# [DOCUMENT SECTION]
Event Leviathan #1
Written by Brian Michael Bendis
Art by Alex Maleev
Lettering by Joshua Reed
Published by DC Comics
Review by Justin Partridge
‘Rama Rating: 7 out of 10
Team Daredevil reunites in the expository but intriguing debut of Event Leviathan. After being teased throughout the last arc of his Lois Lane-focused Action Comics, the prolific Brian Michael Bendis takes his first real crack at a DC event title, bringing the moody and cinematic pages of his long-time Marvel collaborator Alex Maleev with him. The result is an expectedly talky but still interesting opening, one that resells the stakes for those hopping on from Action and solidly sells the “superhero mystery” hook, kicking off Bendis’ first “big” story for the Distinguished Competition off on a fun note.
For those out of the loop, the “super-intelligence” communities of the DCU are in shambles. After a sweeping night of attacks, Kobra, Task Force X, A.R.G.U.S., Spryal, and the Department of Extranormal Operations all lie in ruin, their leadership either dead or dying. The only clues point to new threat called Leviathan (not that Talia al Ghul-headed organization, the comic is quick to remind you) who has been quietly recruiting in support of their night of terror.
The baseline story is a very fun one and has sustained the recent Action for a bit now. But one of Event Leviathan’s major strengths is it sweetens the plot further, using Bendis’ engaging take on Batman and Lois Lane to do it. As the unlikely team-up start to investigate Leviathan's latest attack site, a souped-up new A.R.G.U.S. headquarters, they quickly realize that Leviathan isn’t done “pulling the pillars of society down” and whatever they are planning is only meant to last the night. So Lois Lane and Batman, supported by Green Arrow and an incoming “team of detectives” only have one night to solve the mystery and save the world. As far as ticking clocks go, that’s a damn fun one, and as you get there in the issue, it hits just as hard as the team wants it to.
Unfortunately, in order to get there, you have to get through a lot of dialogue. And I mean a lot of dialogue. Centering his story solely around Lois and Batman’s questioning of a shell-shocked Steve Trevor, Bendis’ gift for gab is in full display here. Occasionally it crackles, particularly when set against a massive Maleev splash page or when Lois delivers a particularly wicked turn of phrase. Bendis’ Lois has been one of the great unexpected joys of his time at DC so far and I would be lying if I said I didn’t love her being the co-lead of a major event. But that all said, I would have liked just a bit more dynamism for this opening issue.

# [WRITTEN INSTRUCTION A]
Answer these about the review of Event Leviathan #1, one line each:
(i) Who did the lettering?
(ii) What 'Rama Rating does the review give?
(iii) Whom do Lois and Batman question in the issue?
# [WRITTEN INSTRUCTION B]
In the records below, reproduce the lines from the one containing "The image size is (1320, 820)." up to and including the one containing "pyautogui.click(x=793, y=507)".

# [PROVIDED RECORDS]
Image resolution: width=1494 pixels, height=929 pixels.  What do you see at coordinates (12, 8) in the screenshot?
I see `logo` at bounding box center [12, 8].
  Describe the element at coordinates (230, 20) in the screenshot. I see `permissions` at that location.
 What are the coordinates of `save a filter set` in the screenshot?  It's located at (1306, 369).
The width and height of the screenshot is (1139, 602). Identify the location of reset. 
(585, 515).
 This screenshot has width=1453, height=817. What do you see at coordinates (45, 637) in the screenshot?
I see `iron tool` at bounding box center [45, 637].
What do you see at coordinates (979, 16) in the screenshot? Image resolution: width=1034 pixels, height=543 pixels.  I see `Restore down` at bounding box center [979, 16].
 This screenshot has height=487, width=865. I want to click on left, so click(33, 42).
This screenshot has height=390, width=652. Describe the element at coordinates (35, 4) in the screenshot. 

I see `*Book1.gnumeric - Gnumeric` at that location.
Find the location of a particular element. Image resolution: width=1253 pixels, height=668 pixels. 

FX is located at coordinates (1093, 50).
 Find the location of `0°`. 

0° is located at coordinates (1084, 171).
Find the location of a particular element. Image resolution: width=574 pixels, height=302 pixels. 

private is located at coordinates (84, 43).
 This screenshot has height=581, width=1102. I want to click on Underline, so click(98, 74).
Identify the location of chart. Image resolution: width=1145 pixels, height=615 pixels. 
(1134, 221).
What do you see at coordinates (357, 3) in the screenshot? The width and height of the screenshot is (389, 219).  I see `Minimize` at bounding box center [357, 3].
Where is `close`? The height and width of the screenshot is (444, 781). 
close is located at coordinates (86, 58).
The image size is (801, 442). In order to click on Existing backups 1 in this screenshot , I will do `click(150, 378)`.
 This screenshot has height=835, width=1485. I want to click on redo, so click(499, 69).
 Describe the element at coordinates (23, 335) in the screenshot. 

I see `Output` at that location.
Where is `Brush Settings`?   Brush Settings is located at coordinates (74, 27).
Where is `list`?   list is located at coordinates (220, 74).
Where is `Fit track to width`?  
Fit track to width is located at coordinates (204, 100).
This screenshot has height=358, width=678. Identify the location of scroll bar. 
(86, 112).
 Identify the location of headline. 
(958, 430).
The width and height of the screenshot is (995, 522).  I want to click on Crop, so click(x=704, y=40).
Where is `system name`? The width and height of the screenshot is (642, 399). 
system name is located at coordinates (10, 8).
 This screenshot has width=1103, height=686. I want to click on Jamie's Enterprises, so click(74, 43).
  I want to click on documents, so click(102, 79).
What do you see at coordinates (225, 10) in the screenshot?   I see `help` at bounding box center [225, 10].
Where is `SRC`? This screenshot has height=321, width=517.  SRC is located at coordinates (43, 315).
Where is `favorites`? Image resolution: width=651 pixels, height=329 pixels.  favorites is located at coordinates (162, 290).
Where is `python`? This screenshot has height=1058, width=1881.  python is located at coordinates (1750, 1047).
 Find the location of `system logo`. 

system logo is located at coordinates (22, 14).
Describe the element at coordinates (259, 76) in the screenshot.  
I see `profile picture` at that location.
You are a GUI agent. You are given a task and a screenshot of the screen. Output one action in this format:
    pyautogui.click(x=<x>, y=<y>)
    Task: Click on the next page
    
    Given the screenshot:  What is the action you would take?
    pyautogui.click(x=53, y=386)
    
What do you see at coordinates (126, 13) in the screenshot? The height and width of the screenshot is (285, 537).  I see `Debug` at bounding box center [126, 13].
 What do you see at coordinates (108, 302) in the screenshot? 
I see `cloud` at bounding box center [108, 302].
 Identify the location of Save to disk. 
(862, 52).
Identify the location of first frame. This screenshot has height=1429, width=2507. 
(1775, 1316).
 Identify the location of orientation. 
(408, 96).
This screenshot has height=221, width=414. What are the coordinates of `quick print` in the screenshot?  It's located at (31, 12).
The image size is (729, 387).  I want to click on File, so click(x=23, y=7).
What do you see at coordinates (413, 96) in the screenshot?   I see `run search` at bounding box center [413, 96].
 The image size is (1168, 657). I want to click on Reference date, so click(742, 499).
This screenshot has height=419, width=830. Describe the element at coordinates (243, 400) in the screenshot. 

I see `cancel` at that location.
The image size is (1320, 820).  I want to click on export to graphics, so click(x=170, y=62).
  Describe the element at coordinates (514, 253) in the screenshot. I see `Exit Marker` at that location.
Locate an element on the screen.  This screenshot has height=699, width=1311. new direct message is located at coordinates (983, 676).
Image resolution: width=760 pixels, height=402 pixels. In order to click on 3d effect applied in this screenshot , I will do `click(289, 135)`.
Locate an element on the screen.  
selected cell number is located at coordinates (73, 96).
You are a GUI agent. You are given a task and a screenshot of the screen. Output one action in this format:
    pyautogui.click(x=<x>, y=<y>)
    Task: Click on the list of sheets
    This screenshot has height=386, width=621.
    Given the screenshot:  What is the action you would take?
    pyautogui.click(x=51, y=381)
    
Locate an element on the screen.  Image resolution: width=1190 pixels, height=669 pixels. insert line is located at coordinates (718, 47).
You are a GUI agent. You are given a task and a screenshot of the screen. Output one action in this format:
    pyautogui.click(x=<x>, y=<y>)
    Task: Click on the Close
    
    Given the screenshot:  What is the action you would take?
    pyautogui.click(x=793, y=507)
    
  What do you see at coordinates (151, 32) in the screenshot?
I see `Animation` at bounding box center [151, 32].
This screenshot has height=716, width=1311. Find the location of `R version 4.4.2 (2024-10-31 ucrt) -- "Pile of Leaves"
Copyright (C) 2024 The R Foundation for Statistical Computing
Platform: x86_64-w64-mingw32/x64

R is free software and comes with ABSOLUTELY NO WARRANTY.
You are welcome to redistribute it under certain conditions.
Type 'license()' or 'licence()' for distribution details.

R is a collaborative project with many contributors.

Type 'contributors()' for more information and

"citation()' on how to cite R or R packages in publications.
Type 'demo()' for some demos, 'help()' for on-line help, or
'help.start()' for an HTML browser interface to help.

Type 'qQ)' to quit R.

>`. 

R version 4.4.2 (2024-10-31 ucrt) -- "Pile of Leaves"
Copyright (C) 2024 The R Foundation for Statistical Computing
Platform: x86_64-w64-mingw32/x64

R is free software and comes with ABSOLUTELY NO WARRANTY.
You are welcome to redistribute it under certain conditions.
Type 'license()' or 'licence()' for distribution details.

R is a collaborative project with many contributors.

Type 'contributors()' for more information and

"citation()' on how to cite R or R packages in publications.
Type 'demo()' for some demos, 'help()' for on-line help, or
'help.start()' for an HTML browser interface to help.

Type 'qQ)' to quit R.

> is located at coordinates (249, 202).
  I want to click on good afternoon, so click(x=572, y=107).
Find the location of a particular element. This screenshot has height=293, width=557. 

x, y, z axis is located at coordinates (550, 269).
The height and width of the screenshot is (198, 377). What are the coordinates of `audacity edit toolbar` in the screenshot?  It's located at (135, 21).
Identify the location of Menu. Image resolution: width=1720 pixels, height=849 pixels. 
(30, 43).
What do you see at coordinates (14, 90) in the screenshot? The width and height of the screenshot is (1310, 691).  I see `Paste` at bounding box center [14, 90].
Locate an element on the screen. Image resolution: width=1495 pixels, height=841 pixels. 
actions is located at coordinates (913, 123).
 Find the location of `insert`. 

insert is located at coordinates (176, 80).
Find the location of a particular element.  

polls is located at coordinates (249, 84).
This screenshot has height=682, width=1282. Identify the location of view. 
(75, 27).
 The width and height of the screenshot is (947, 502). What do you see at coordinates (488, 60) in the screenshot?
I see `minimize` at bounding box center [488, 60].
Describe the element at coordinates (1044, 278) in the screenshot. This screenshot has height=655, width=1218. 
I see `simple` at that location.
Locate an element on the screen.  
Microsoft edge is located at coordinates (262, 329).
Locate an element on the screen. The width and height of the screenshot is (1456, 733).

# [RIGHT ANSWER A]
(i) Joshua Reed
(ii) 7 out of 10
(iii) A shell-shocked Steve Trevor

# [RIGHT ANSWER B]
The image size is (1320, 820).  I want to click on export to graphics, so click(x=170, y=62).
  Describe the element at coordinates (514, 253) in the screenshot. I see `Exit Marker` at that location.
Locate an element on the screen.  This screenshot has height=699, width=1311. new direct message is located at coordinates (983, 676).
Image resolution: width=760 pixels, height=402 pixels. In order to click on 3d effect applied in this screenshot , I will do `click(289, 135)`.
Locate an element on the screen.  
selected cell number is located at coordinates (73, 96).
You are a GUI agent. You are given a task and a screenshot of the screen. Output one action in this format:
    pyautogui.click(x=<x>, y=<y>)
    Task: Click on the list of sheets
    This screenshot has height=386, width=621.
    Given the screenshot:  What is the action you would take?
    pyautogui.click(x=51, y=381)
    
Locate an element on the screen.  Image resolution: width=1190 pixels, height=669 pixels. insert line is located at coordinates (718, 47).
You are a GUI agent. You are given a task and a screenshot of the screen. Output one action in this format:
    pyautogui.click(x=<x>, y=<y>)
    Task: Click on the Close
    
    Given the screenshot:  What is the action you would take?
    pyautogui.click(x=793, y=507)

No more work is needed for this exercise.